__WHAT NEEDS TO BE DONE__
Rewrite everything in the listing from the line containing "How do I perform: Click" down to the line containing "This screenshot has", both included, as a numbered list with one item per line and no blank lines.

__SUPPLIED RECORDS__
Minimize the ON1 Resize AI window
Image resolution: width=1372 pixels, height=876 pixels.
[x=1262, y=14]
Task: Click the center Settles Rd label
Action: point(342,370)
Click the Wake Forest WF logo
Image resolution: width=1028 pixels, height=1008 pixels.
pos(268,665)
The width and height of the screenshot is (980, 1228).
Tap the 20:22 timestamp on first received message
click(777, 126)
...
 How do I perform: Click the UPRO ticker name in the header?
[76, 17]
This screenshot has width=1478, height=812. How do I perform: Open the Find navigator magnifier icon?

__FINISHED ANSWER__
1.  How do I perform: Click the UPRO ticker name in the header?
2. [76, 17]
3. This screenshot has width=1478, height=812. How do I perform: Open the Find navigator magnifier icon?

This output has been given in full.